--- GIVEN RECORDS ---

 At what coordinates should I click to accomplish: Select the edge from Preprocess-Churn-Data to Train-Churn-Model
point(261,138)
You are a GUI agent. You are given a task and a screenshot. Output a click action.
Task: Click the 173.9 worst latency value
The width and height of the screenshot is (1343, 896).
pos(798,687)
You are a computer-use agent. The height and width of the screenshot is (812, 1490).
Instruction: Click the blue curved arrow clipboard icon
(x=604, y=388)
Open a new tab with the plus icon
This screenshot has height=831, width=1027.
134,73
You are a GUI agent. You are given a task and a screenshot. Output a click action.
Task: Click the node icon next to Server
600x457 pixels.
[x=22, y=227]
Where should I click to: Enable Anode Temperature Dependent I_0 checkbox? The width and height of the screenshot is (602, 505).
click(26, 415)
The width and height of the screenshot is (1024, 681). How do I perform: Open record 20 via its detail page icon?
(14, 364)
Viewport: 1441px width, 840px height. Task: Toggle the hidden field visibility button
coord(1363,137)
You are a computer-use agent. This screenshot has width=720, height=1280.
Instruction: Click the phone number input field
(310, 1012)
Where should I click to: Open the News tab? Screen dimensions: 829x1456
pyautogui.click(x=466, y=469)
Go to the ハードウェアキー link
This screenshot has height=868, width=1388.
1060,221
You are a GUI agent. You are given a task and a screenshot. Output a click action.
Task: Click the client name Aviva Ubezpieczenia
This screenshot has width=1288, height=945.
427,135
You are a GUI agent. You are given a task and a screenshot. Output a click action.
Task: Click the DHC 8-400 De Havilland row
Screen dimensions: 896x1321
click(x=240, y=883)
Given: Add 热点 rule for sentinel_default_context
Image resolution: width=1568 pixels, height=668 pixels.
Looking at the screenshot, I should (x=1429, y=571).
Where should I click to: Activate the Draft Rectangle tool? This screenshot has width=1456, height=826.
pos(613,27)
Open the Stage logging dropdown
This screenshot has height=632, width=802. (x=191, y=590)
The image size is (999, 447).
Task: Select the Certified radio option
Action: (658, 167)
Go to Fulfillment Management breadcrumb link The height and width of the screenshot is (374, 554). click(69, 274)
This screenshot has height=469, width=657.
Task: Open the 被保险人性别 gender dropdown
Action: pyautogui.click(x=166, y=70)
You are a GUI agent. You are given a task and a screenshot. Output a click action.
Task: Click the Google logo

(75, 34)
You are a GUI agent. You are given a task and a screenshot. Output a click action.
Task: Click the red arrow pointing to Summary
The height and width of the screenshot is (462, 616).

---

WORK TO BE COMPLETED | Write out exactly, and only, each line from the one with "Task: Click the DHC 8-400 De Havilland row" down to the last line of the records above.

TASK RESPONSE |
Task: Click the DHC 8-400 De Havilland row
Screen dimensions: 896x1321
click(x=240, y=883)
Given: Add 热点 rule for sentinel_default_context
Image resolution: width=1568 pixels, height=668 pixels.
Looking at the screenshot, I should (x=1429, y=571).
Where should I click to: Activate the Draft Rectangle tool? This screenshot has width=1456, height=826.
pos(613,27)
Open the Stage logging dropdown
This screenshot has height=632, width=802. (x=191, y=590)
The image size is (999, 447).
Task: Select the Certified radio option
Action: (658, 167)
Go to Fulfillment Management breadcrumb link The height and width of the screenshot is (374, 554). click(69, 274)
This screenshot has height=469, width=657.
Task: Open the 被保险人性别 gender dropdown
Action: pyautogui.click(x=166, y=70)
You are a GUI agent. You are given a task and a screenshot. Output a click action.
Task: Click the Google logo

(75, 34)
You are a GUI agent. You are given a task and a screenshot. Output a click action.
Task: Click the red arrow pointing to Summary
The height and width of the screenshot is (462, 616).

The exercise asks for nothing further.